Disadvantages would include the risk assumed by customers in shouldering the financial burden for all future liabilities from PG&E’s aging electric grid. A cooperative would also have to settle on fair value with PG&E, a deal that could be difficult to strike given the company’s reluctance to sell.

S. David Freeman, former head of the Los Angeles Department of Water and Power and the Tennessee Valley Authority, said an electric cooperative would have a huge task ahead to remake PG&E into a safer utility.

But he said it is “nothing bigger than what TVA took on in the 1930s” providing services to the Tennessee Valley during the Great Depression.

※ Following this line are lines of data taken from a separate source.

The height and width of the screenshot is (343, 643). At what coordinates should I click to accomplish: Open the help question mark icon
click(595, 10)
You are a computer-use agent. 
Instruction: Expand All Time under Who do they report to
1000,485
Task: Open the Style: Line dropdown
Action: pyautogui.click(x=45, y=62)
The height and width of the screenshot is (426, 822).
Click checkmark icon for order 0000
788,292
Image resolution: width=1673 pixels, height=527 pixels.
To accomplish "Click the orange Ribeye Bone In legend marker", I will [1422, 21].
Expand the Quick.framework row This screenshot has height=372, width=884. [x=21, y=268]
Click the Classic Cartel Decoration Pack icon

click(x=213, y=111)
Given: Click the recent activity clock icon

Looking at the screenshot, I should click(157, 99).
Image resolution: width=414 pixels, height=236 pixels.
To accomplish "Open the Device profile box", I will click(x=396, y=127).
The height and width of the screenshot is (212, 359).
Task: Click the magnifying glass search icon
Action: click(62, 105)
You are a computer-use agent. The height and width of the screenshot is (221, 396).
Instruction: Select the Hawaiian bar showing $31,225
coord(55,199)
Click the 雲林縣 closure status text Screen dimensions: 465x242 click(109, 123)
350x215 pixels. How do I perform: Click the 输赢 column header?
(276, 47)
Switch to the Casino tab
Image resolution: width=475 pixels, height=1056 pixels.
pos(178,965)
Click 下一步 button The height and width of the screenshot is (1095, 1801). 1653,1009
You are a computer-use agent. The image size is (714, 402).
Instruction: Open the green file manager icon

He added that “a public agency will be devoted to keeping the lights on and not burn down people’s homes, and will charge whatever is needed to make that happen.”

In a draft of a letter sent to the utilities commission and the governor, which was reviewed by the Journal, coalition members said they aren’t pursuing public ownership because of “mere anger or angst” at PGE’s power shut-offs but because they think the utility has to be “re-imagined.”

The coalition wrote that the bankruptcy proceeding has brought Wall Street investor groups into conflict, creating a “spectacle, without regard for what will be left behind when the financial players inevitably leave the scene.”

“We face the need for a completely re-engineered and reconstructed system to adapt to the realities of climate change and poorly maintained infrastructure,” the letter to the CPUC and Mr. Newsom says. “PG&E cannot meet these challenges if it stumbles out of bankruptcy, barely able to raise capital, and suffering prohibitive costs.”

In addition to San Jose, Oakland and Sacramento, Mr. Liccardo said the coalition has garnered support from mayors representing Berkeley, Chico, Cotati, Elk Grove, Hayward, Modesto, Petaluma, Redding, Richmond, Santa Cruz, Scotts Valley, Sonoma, Stockton, Sunnyvale and Windsor. He said commission chairs from Marin, Santa Cruz, San Benito and Yolo counties also are supporters.